Roc Oil Company Limited ("ROC") (ASX/AIM: ROC) today announced an off‑market takeover offer (the "Anzon Takeover Offer") to acquire all of the ordinary shares in Anzon Australia Limited ("Anzon") (ASX: AZA).

The offer price under the Anzon Takeover Offer will comprise 0.792 ROC shares plus A$0.05 cash per Anzon share.

Based on the closing price of ROC shares on 13 June 2008, this equates to A$1.65 per Anzon share, which is a 34% premium to the 1 month volume weighted average price of Anzon shares of A$1.23.

As jointly announced earlier today, ROC and Anzon Energy Limited ("AEL"), a company listed on the Alternative Investment Market of the London Stock Exchange ("AIM") and incorporated in Australia, concurrently intend to merge by way of a Scheme of Arrangement ("AEL Scheme"), which has been unanimously approved by the boards of both companies. The AEL Scheme is not dependent on the outcome of the Anzon Takeover Offer.

A copy of the AEL Scheme announcement is attached to this announcement as Annexure B.

AEL is the major shareholder in Anzon, owning 52% of its fully‑diluted issued capital. If the AEL Scheme is completed and the Anzon Takeover Offer is not completed, ROC will replace AEL as the majority shareholder in Anzon.

In the event that ROC acquires 100% of both Anzon and AEL, ROC and Anzon/AEL shareholders will own the enlarged ROC group in approximately equal shares.
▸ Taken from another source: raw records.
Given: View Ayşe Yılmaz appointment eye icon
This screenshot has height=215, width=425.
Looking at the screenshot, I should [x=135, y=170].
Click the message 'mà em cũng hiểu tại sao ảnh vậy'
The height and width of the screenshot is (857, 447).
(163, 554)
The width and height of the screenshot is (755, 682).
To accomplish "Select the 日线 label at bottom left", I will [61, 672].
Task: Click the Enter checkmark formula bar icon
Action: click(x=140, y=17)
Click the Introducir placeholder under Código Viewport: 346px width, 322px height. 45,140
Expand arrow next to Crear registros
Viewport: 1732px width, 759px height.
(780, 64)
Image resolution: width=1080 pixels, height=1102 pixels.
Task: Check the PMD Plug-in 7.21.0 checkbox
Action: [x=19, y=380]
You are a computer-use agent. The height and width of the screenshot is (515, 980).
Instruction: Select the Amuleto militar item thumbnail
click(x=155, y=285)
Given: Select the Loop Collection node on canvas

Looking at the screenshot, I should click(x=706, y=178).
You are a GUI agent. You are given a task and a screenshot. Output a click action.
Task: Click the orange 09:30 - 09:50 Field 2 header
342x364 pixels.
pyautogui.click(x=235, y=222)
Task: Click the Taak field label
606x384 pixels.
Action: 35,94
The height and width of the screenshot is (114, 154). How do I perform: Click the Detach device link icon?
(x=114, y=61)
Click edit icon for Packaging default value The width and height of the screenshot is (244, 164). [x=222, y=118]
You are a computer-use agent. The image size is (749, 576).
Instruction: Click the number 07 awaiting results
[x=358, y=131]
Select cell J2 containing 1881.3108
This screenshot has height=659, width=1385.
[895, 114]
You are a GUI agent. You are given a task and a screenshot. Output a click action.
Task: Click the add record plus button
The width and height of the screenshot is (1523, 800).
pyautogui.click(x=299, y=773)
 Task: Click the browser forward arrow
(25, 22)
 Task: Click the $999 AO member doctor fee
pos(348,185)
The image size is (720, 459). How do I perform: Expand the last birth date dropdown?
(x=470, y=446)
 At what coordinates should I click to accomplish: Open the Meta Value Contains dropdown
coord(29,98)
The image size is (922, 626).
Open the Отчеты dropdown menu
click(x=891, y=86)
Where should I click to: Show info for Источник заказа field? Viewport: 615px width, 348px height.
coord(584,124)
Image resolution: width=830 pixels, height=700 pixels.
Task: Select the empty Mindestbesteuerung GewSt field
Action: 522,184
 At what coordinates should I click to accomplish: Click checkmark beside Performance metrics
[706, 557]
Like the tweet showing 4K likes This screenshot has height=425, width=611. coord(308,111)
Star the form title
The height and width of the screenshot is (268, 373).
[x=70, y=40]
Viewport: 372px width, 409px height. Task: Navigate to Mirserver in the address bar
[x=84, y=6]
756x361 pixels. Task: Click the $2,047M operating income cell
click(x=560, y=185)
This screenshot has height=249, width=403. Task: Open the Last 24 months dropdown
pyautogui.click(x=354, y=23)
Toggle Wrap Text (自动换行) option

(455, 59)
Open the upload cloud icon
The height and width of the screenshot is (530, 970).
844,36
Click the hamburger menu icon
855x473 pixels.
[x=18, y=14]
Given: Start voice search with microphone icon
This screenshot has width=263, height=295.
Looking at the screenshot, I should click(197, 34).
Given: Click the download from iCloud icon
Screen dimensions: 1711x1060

The Chairman of ROC, Mr Andrew Love, said:

"This opportunity to combine ROC and Anzon for the benefit of both shareholder groups is both unique and compelling. ROC is genuinely excited by the possibility of bringing together our two companies to create a significant ASX and AIM‑listed oil and gas company".

Key Benefits of the Anzon Takeover Offer

If successful, the Anzon Takeover Offer will deliver a number of advantages to shareholders of the enlarged company. The main benefits include:

  • Increased Production: production of approximately 14,500 BOEPD from interests in eight producing fields in Australia, China, Mauritania and the North Sea, five of which would be operated by the enlarged company.

  • Increased Reserves: approximately 47 MMBOE[1] net 2P oil reserves and best estimate gas and condensate resources.

  • Increased Scale: a pro forma market capitalisation of approximately $1.2 billion. The enlarged company would be the 6th largest dedicated (non-integrated and conventional) oil and gas exploration and production company on ASX. In terms of 2P oil production and oil reserves, the enlarged company would be the 5th and 6th largest ASX oil company respectively. The enlarged company would be the largest non-FSU oil and gas company on AIM in terms of market capitalisation, reserves and oil production.

  • Increased financial capacity: with combined unaudited cash flow from operations in 1Q2008 of approximately US$70 million from sales revenue of approximately US$133 million and a strong balance sheet.

  • Increased Appraisal and Development Project Portfolio: the enlarged company would have an attractive and diverse array of appraisal and development opportunities located in Australia, China, Angola and Mauritania.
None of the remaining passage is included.